Employees are getting ready for this change. Harry Campbell is an aerospace engineer in Los Angeles, who works from home for Boeing. He also drives for Uber and Lyft. “The future is portfolio jobs – people having multiple income streams,” he says.
“Remote working really means companies staff up or down according to demand. It’s important for employees to be able to deal with that. Uber’s remote working is simple – you switch the app on, you’re ready to work. The minute you want to stop, you switch it off. I can work when I need more money and stop when I’m tired.”
As an Uber-Lyft driver, he does have one tip – follow the alcohol. “If you want a guaranteed time to earn money, switch the app on when the bars close,” he explains, proving that no matter how high tech we get, some things will never change.
TIPS FOR REMOTE WORKING
1. Keep it simple – no complex log-ins or VPN keys. People are busy. Make it as easy as sitting at your desk and turning on your computer.
2. Get the right secure technology in place. Will your system work at the right speed with half the workforce accessing remotely?
3. Establish a golden hour, either daily or weekly, where you can get hold of everyone all at once if necessary.
4. Don’t use traditional e-mail – inbox hell will slow you down. You need some sort of smart messaging application that can help staff prioritise.
5. It’s better to talk too much than too little. Keeping employees engaged with clearly defined goals helps stop people drifting away.
6. Don’t procrastinate. In an office, you can bump into someone at the water cooler or go to their desk if they’re not getting back to you; remotely, not so much. And that can be frustrating. Reply to requests quickly.
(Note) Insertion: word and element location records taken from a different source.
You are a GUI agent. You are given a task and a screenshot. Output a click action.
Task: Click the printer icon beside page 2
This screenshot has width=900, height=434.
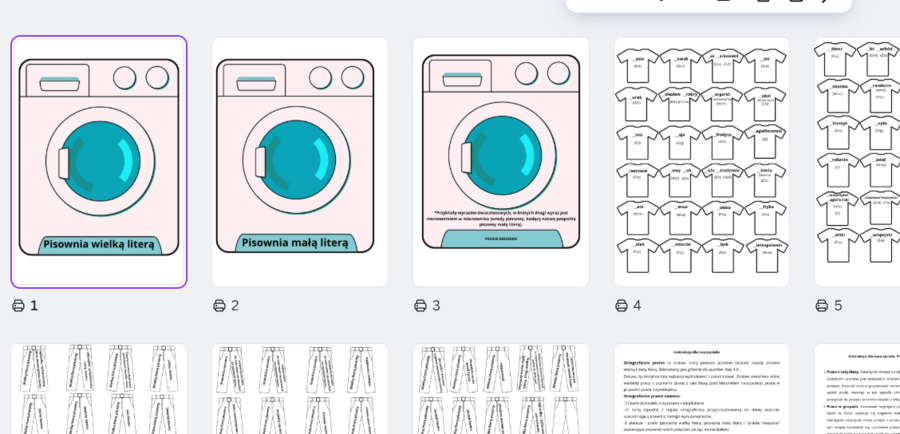[219, 305]

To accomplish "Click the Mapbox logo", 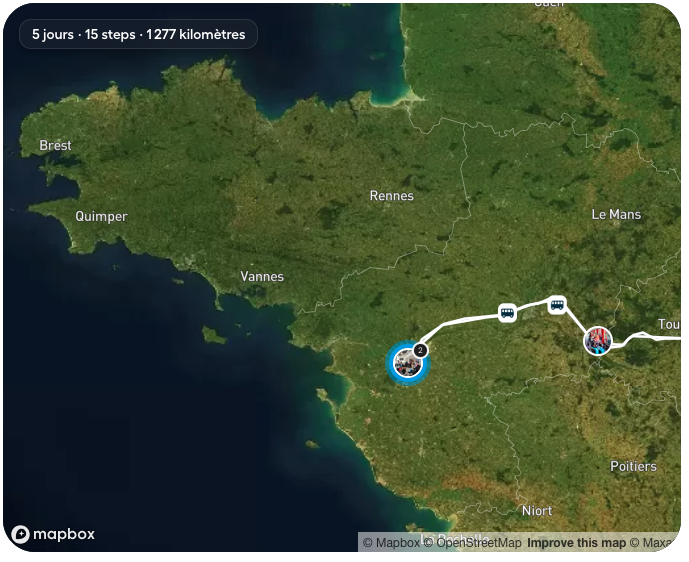I will (x=53, y=534).
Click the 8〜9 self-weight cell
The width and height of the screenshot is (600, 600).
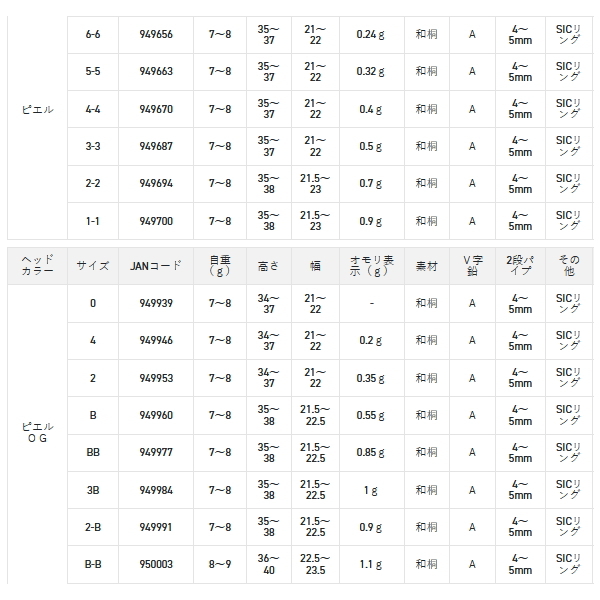[x=220, y=564]
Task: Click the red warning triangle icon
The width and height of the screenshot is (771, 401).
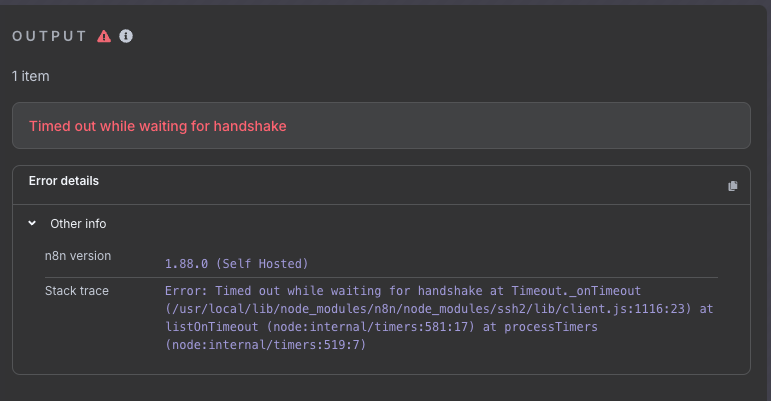Action: (x=104, y=36)
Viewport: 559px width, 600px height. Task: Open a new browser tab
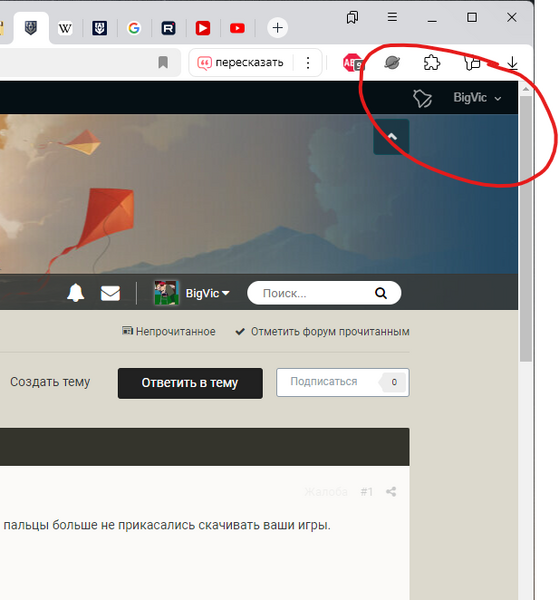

7. Use social media, either internal or existing platforms, to build community and creativity. Incentivise people to take part with rewards or gamification.
8. Keep it all in one place – mobile phone users spend most of their time on three apps. Mobile workers should only have a single app for the office.
9. Make the most of video conferencing. People’s faces reveal an awful lot, so try and see them as often as possible.
10. But always have difficult conversations and meetings face to face. There are certain things that should never be discussed remotely.